Genitori, docenti e residenti di Romagnano si sono radunati ieri davanti alla Parini
Sono passati quattro mesi dalla chiusura della scuola Parini di Romagnano, ma le domande restano aperte. Il 28 gennaio l’edificio è stato sgomberato in tempi ristretti per motivi legati alla sicurezza strutturale. Da allora, alunni e insegnanti sono stati redistribuiti in altri istituti, ma la comunità scolastica non ha mai smesso di cercare risposte. Nel pomeriggio di ieri, proprio davanti ai cancelli di via Romagnano, si è tenuto un presidio spontaneo promosso da insegnanti, genitori e residenti, per chiedere chiarezza sul futuro della scuola e sul destino del quartiere che l’ha ospitata.
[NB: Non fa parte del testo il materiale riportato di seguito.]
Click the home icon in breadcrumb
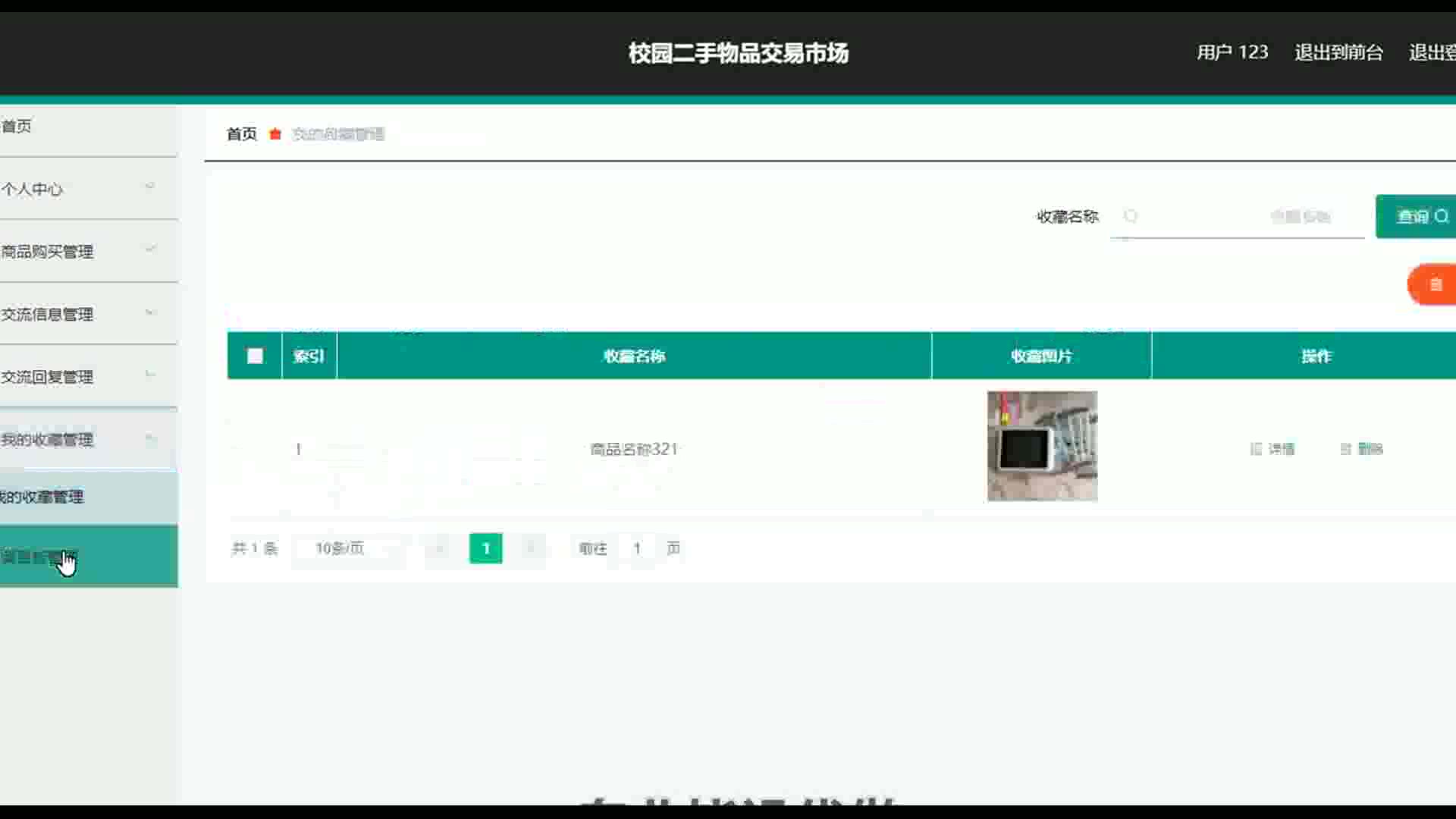The width and height of the screenshot is (1456, 819). coord(275,134)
"La nostra uscita è avvenuta in due ore, senza che ci fosse una presenza istituzionale a supportarci – ha raccontato Marta Matteini, docente di inglese alla Parini – tutto è stato lasciato all’autogestione, mentre cercavamo di non allarmare i bambini, pur non avendo noi stessi risposte chiare. È stato uno choc per tutti, e ancora oggi è difficile metabolizzarlo". La scuola era un punto di riferimento vivo e continuo: "Era aperta quasi a tutte le ore, anche il pomeriggio, con musica, progetti, laboratori e momenti comunitari. Vederla così, oggi, ridotta al silenzio e al degrado dopo pochi mesi, è devastante", ha aggiunto.
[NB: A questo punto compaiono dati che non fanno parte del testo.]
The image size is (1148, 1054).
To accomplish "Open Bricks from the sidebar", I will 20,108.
Nel corso di un presidio spontaneo, organizzato davanti ai cancelli della scuola, docenti, genitori e residenti hanno espresso la loro preoccupazione e il desiderio di avere chiarezza sul destino dell’edificio e sulla continuità educativa nel quartiere. "Romagnano senza la sua scuola è più fragile", ha dichiarato Lara Mignani, portavoce di un gruppo che riunisce genitori e personale scolastico. "La Parini era molto più di un plesso: era un presidio educativo e sociale, aperto al territorio e ricco di attività, anche extrascolastiche. Vogliamo sapere quale sarà il suo futuro".
Emersa anche la volontà, da parte della comunità scolastica, di ricostruire il percorso che ha portato alla chiusura. In particolare, è stato ricordato che già nel 2020 una perizia, legata a un progetto di efficientamento energetico, aveva evidenziato alcuni elementi critici nella struttura. A seguito di nuovi carotaggi effettuati nel 2025, quei dati sarebbero stati confermati. La richiesta principale oggi è proprio quella di comprendere in che modo le istituzioni intendano agire, e in quali tempi, per restituire una sede scolastica alla comunità.
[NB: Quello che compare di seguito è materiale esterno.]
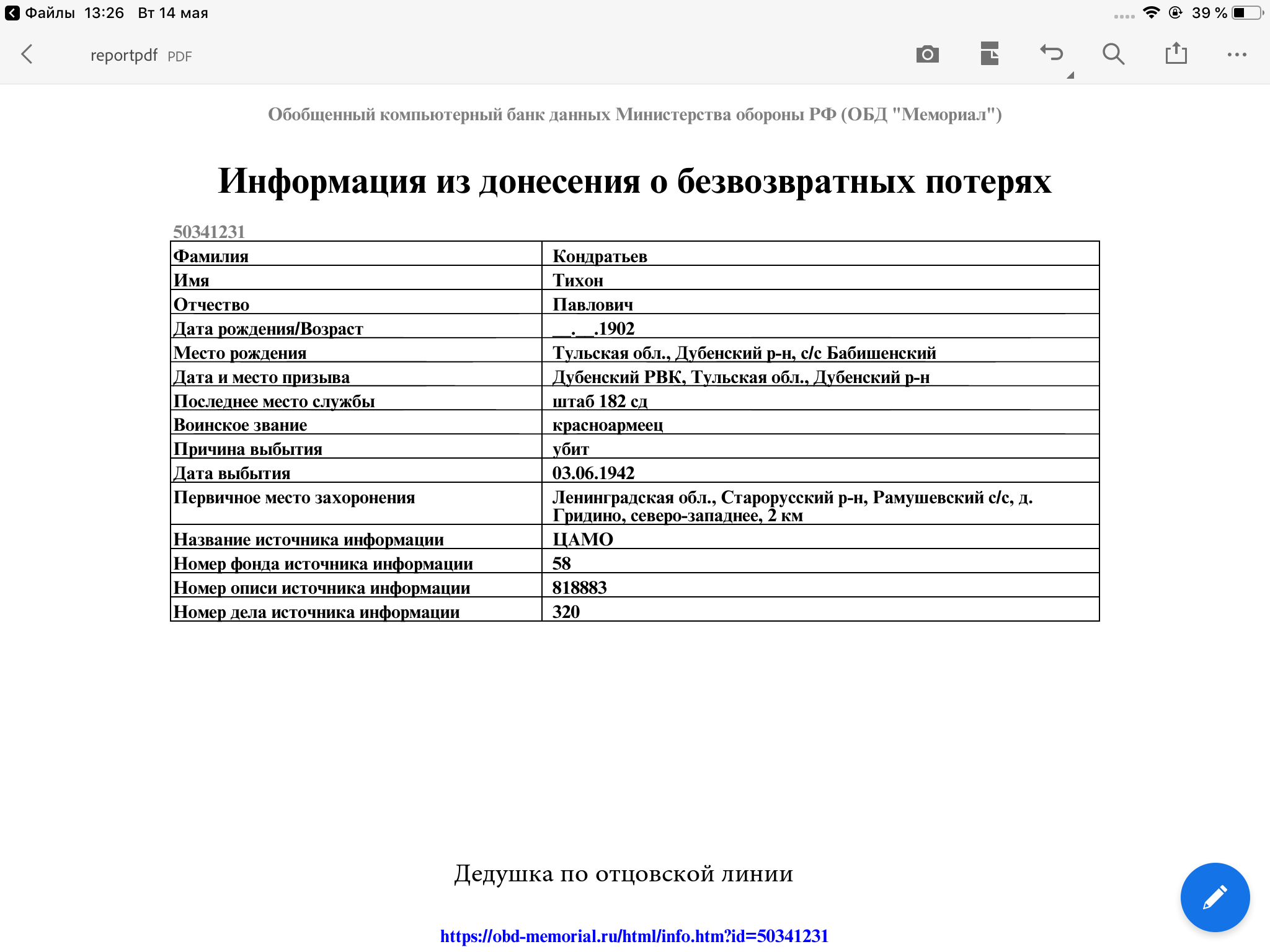Open the three-dot more options menu
Viewport: 1270px width, 952px height.
coord(1237,55)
Presenti all’iniziativa anche alcuni rappresentanti dell’opposizione comunale: Daniele Tarantino per il Partito Democratico, Daniela Bennati per il Polo Progressista e Ivo Zaccagna per Massa è un’altra cosa. Tutti hanno espresso vicinanza ai cittadini e la disponibilità a farsi portavoce delle istanze raccolte. "Il quartiere ha bisogno di risposte concrete – ha dichiarato Bennati – e di un impegno serio sul tema dell’istruzione pubblica e della coesione sociale". Oltre all’aspetto educativo, è stato sottolineato anche l’impatto che la chiusura ha avuto sul tessuto commerciale della zona. Attività come l’alimentari e il bar nelle immediate vicinanze della scuola lamentano un calo evidente delle vendite, in particolare nei momenti legati all’ingresso e all’uscita degli studenti. "Prima vendevamo decine di focacce ogni giorno, adesso molto meno", spiega il titolare del negozio. "Il quartiere sembra essersi svuotato".
Non manca infine la preoccupazione legata alla sicurezza. L’accesso all’area scolastica da via Romagnano, infatti, risulterebbe ancora facilmente percorribile, e alcuni residenti temono che l’edificio, se lasciato incustodito, possa andare incontro a episodi di degrado o occupazioni abusive. Per questo, una parte della comunità chiede non solo risposte sul futuro dell’immobile, ma anche maggiore attenzione alla gestione dell’area nell’immediato. Il presidio si è chiuso con l’auspicio che l’amministrazione comunale possa fornire presto aggiornamenti ufficiali. "Chiediamo solo chiarezza e tempi certi – ha detto una madre – perché una scuola chiusa è un vuoto che il quartiere sente ogni giorno".